Reporters with Borders (RSF) say the attacks are fuelled by years of Mr Trump’s demonisation of the media.

“President Trump's demonisation of the media for years has now come to fruition, with both the police and protesters targeting clearly identified journalists with violence and arrests,” said Christophe Deloire, RSF’s secretary general. 

“It has long been obvious that this demonisation would lead to physical violence. RSF has warned about the consequences of this blatant hostility towards the media, and we are now witnessing an unprecedented outbreak of violence against journalists in the US,” Mr Deloire added. 

Mr Trump has verbally attacked the media throughout his term. Saturday afternoon, he tweeted a message that "Fake News is the Enemy of the People." Sunday, he accused the media of people "truly bad people" who were "doing everything within their power to foment hatred and anarchy."
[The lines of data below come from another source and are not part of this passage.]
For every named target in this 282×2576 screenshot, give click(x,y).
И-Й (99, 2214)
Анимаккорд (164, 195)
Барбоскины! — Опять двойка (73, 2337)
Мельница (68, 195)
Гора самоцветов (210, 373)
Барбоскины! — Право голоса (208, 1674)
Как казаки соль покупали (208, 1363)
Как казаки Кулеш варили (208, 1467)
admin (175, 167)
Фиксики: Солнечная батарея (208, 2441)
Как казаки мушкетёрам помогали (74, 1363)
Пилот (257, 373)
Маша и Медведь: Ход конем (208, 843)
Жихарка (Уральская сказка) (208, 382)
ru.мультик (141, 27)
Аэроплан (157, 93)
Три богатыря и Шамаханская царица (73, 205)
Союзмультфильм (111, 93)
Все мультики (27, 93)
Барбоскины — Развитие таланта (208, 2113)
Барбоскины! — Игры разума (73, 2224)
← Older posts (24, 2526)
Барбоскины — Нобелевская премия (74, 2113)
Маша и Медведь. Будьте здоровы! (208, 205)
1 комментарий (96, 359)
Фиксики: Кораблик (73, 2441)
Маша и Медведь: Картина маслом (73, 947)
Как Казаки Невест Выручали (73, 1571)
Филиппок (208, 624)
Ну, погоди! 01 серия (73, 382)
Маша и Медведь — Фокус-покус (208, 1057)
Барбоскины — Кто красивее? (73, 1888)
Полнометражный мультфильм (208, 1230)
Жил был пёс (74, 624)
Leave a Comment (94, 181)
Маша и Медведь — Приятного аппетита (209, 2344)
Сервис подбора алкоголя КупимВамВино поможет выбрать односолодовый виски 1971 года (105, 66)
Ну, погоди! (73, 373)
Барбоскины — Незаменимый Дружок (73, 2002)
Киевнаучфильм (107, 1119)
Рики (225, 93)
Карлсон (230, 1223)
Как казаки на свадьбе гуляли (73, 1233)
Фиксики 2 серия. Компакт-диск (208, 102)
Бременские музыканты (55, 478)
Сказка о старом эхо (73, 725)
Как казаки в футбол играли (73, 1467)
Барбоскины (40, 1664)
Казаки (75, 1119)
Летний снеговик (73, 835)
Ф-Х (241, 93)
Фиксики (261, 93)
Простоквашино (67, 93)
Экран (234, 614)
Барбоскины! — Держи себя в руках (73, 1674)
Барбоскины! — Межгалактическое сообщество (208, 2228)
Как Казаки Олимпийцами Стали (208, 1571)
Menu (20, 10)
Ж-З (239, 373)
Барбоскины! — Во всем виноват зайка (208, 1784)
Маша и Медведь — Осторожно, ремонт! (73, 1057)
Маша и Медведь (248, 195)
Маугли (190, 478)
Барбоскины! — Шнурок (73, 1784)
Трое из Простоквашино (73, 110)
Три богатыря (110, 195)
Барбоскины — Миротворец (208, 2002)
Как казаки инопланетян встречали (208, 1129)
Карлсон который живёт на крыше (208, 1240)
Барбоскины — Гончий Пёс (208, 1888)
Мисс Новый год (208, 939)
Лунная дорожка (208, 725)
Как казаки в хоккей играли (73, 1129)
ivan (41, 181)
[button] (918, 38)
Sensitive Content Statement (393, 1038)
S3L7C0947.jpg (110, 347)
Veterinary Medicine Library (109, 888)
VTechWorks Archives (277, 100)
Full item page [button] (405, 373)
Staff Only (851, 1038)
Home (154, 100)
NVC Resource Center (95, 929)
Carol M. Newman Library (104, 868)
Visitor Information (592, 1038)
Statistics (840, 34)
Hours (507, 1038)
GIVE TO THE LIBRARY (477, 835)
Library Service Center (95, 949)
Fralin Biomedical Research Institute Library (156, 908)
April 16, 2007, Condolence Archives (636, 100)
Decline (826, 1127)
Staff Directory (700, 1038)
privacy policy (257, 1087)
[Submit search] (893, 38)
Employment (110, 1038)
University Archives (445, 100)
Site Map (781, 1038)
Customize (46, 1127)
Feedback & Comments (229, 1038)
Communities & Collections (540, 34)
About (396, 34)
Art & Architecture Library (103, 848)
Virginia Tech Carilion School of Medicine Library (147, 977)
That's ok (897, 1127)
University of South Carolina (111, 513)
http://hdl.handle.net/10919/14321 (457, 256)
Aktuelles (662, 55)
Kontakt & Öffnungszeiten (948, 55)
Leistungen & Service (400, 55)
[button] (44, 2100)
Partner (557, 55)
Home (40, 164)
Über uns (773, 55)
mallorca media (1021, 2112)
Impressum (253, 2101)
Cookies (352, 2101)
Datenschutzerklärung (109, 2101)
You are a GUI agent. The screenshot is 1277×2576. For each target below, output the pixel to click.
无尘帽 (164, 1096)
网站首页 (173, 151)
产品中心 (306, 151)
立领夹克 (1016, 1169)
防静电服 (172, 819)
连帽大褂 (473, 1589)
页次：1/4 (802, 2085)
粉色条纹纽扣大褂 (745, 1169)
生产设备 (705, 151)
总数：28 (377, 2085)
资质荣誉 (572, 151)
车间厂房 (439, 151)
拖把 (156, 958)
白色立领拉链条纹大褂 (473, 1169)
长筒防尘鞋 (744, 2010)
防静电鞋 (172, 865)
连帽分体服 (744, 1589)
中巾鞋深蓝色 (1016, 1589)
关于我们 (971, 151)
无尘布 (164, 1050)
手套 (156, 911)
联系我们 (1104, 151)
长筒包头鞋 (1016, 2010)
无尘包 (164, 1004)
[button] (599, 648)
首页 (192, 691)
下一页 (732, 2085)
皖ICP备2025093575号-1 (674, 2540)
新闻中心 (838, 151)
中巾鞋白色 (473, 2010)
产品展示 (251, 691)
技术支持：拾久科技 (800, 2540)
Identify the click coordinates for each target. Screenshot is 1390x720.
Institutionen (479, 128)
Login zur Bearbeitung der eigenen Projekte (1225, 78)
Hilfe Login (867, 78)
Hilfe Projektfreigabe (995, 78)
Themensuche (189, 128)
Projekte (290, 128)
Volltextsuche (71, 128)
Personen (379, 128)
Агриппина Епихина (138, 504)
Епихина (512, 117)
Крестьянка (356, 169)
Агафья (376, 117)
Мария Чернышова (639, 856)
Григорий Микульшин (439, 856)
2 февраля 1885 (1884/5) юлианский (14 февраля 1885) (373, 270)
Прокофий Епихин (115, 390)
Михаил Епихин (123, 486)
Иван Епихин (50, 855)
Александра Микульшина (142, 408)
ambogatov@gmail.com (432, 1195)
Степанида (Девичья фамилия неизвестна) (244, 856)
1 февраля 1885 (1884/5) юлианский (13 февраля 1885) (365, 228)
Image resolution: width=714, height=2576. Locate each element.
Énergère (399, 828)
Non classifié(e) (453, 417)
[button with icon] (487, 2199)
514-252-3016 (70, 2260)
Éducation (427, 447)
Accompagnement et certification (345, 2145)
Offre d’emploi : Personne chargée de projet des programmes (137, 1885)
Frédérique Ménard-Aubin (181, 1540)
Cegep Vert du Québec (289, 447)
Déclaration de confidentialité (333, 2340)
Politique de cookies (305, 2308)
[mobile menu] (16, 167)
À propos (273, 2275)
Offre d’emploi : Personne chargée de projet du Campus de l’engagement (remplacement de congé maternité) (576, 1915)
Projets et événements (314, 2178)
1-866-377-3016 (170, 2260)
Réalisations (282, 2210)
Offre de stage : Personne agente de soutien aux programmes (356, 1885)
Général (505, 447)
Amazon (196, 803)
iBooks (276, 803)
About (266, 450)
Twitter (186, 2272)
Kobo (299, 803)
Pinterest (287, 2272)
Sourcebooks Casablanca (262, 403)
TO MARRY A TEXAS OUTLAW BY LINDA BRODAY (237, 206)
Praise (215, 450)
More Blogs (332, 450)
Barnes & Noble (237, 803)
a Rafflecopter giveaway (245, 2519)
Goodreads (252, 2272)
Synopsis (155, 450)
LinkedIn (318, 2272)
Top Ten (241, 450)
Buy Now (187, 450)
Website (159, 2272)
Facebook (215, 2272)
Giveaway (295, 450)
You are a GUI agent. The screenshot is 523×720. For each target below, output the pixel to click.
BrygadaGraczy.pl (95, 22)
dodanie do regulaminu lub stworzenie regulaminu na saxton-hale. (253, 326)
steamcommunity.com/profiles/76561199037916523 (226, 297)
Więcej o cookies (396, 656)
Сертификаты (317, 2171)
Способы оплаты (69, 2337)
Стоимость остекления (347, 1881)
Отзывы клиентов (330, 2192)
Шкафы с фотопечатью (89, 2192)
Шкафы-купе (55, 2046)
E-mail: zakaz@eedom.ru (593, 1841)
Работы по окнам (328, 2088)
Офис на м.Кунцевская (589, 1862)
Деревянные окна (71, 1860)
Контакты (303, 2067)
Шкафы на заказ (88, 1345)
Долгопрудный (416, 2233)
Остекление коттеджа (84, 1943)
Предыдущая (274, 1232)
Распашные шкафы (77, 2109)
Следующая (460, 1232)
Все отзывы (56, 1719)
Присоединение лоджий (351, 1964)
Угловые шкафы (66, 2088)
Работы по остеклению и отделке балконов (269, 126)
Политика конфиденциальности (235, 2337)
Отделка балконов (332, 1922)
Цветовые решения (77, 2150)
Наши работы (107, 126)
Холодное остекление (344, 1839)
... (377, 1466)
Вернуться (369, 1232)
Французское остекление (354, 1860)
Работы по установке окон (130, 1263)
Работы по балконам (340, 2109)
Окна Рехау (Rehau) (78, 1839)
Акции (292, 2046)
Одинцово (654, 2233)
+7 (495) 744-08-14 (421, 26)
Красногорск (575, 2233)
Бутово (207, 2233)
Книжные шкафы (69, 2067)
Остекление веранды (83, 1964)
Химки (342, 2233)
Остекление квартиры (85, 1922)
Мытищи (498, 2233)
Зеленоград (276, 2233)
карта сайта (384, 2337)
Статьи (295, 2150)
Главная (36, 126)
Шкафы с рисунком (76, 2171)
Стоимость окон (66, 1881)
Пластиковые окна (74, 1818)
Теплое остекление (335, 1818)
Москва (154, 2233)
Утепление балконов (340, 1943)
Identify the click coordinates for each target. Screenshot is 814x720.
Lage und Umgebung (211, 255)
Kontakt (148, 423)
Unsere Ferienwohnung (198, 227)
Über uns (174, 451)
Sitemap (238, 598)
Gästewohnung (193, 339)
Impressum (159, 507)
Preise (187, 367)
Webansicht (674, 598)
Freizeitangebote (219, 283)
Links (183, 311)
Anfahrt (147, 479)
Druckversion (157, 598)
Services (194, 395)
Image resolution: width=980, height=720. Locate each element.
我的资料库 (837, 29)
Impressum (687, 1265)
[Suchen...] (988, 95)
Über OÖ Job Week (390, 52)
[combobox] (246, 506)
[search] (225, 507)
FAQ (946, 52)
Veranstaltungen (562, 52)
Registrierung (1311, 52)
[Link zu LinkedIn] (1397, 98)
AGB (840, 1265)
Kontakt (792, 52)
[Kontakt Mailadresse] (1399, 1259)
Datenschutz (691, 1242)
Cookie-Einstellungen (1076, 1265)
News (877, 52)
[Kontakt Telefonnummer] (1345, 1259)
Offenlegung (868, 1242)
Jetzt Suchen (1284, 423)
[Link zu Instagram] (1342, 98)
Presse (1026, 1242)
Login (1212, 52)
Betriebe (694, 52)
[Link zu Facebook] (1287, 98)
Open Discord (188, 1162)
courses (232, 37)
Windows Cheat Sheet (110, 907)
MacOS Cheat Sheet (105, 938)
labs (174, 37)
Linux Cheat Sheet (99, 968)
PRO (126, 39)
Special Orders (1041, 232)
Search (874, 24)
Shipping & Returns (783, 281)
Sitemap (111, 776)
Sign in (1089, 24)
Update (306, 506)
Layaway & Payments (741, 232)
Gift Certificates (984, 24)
The US is ranked 45th out of 180 countries in RSF’s 2020 World Press Freedom Index

Journalists have also been harassed and attacked by demonstrators.

In Pittsburgh, Ian Smith - a photojournalist for KDKA TV - posted to Twitter that he had been “attacked by protestors downtown by the arena. They stomped and kicked me. I’m bruised and bloody but alive. My camera was destroyed. Another group of protesters pulled me out and saved my life.”

A CNN sign was graffitied on at the channel’s headquarters in Atlanta, Georgia, as demonstrators tried to storm the building.

Meanwhile, a Fox News crew was booed out of the crowd in Minnesota last week.